GIVEN PROBLEM: Copy out every line of the data below, word for word and in the same order.

Rows of pointing data:
* Start *

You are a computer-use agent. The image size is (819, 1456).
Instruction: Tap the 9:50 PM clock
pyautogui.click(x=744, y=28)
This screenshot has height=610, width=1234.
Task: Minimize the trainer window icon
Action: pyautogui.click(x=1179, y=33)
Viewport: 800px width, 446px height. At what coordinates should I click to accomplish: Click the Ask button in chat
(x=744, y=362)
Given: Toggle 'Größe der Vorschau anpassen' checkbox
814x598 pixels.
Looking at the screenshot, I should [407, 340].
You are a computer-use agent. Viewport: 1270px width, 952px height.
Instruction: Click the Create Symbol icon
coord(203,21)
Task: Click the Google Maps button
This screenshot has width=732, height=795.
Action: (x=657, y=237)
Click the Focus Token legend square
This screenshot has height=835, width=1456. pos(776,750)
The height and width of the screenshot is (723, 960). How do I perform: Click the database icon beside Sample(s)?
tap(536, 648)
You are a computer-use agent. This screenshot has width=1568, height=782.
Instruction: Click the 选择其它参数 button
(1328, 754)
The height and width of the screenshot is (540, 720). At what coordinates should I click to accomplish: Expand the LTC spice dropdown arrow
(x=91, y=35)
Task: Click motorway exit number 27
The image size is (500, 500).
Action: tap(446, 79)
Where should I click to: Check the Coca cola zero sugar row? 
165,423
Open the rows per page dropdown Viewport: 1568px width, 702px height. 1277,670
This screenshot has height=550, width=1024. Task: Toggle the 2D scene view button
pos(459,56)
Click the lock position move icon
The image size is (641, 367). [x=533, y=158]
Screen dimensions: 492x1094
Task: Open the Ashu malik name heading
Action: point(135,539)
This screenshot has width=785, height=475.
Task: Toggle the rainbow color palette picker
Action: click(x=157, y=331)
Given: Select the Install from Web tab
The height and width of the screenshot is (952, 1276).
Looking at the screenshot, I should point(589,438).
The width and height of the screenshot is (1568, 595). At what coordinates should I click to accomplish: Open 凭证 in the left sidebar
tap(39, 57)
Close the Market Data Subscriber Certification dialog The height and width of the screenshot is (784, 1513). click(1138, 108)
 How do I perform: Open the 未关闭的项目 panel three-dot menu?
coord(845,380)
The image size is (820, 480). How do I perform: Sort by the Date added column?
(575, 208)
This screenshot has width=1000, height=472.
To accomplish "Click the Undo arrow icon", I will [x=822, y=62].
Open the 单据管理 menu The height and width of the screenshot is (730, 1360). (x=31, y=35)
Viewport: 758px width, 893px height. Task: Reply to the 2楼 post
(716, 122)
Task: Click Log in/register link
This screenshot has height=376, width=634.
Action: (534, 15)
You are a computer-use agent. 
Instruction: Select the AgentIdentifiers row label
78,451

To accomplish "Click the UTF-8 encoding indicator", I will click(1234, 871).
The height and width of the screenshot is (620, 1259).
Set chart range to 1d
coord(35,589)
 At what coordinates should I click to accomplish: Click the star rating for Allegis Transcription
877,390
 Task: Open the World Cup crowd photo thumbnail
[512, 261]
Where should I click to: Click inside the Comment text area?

* End *

ANSWER IN FULL:
You are a computer-use agent. The image size is (819, 1456).
Instruction: Tap the 9:50 PM clock
pyautogui.click(x=744, y=28)
This screenshot has height=610, width=1234.
Task: Minimize the trainer window icon
Action: pyautogui.click(x=1179, y=33)
Viewport: 800px width, 446px height. At what coordinates should I click to accomplish: Click the Ask button in chat
(x=744, y=362)
Given: Toggle 'Größe der Vorschau anpassen' checkbox
814x598 pixels.
Looking at the screenshot, I should [407, 340].
You are a computer-use agent. Viewport: 1270px width, 952px height.
Instruction: Click the Create Symbol icon
coord(203,21)
Task: Click the Google Maps button
This screenshot has width=732, height=795.
Action: (x=657, y=237)
Click the Focus Token legend square
This screenshot has height=835, width=1456. pos(776,750)
The height and width of the screenshot is (723, 960). How do I perform: Click the database icon beside Sample(s)?
tap(536, 648)
You are a computer-use agent. This screenshot has width=1568, height=782.
Instruction: Click the 选择其它参数 button
(1328, 754)
The height and width of the screenshot is (540, 720). At what coordinates should I click to accomplish: Expand the LTC spice dropdown arrow
(x=91, y=35)
Task: Click motorway exit number 27
The image size is (500, 500).
Action: tap(446, 79)
Where should I click to: Check the Coca cola zero sugar row? 
165,423
Open the rows per page dropdown Viewport: 1568px width, 702px height. 1277,670
This screenshot has height=550, width=1024. Task: Toggle the 2D scene view button
pos(459,56)
Click the lock position move icon
The image size is (641, 367). [x=533, y=158]
Screen dimensions: 492x1094
Task: Open the Ashu malik name heading
Action: point(135,539)
This screenshot has width=785, height=475.
Task: Toggle the rainbow color palette picker
Action: click(x=157, y=331)
Given: Select the Install from Web tab
The height and width of the screenshot is (952, 1276).
Looking at the screenshot, I should point(589,438).
The width and height of the screenshot is (1568, 595). At what coordinates should I click to accomplish: Open 凭证 in the left sidebar
tap(39, 57)
Close the Market Data Subscriber Certification dialog The height and width of the screenshot is (784, 1513). click(1138, 108)
 How do I perform: Open the 未关闭的项目 panel three-dot menu?
coord(845,380)
The image size is (820, 480). How do I perform: Sort by the Date added column?
(575, 208)
This screenshot has width=1000, height=472.
To accomplish "Click the Undo arrow icon", I will [x=822, y=62].
Open the 单据管理 menu The height and width of the screenshot is (730, 1360). (x=31, y=35)
Viewport: 758px width, 893px height. Task: Reply to the 2楼 post
(716, 122)
Task: Click Log in/register link
This screenshot has height=376, width=634.
Action: (534, 15)
You are a computer-use agent. 
Instruction: Select the AgentIdentifiers row label
78,451

To accomplish "Click the UTF-8 encoding indicator", I will click(1234, 871).
The height and width of the screenshot is (620, 1259).
Set chart range to 1d
coord(35,589)
 At what coordinates should I click to accomplish: Click the star rating for Allegis Transcription
877,390
 Task: Open the World Cup crowd photo thumbnail
[512, 261]
Where should I click to: Click inside the Comment text area?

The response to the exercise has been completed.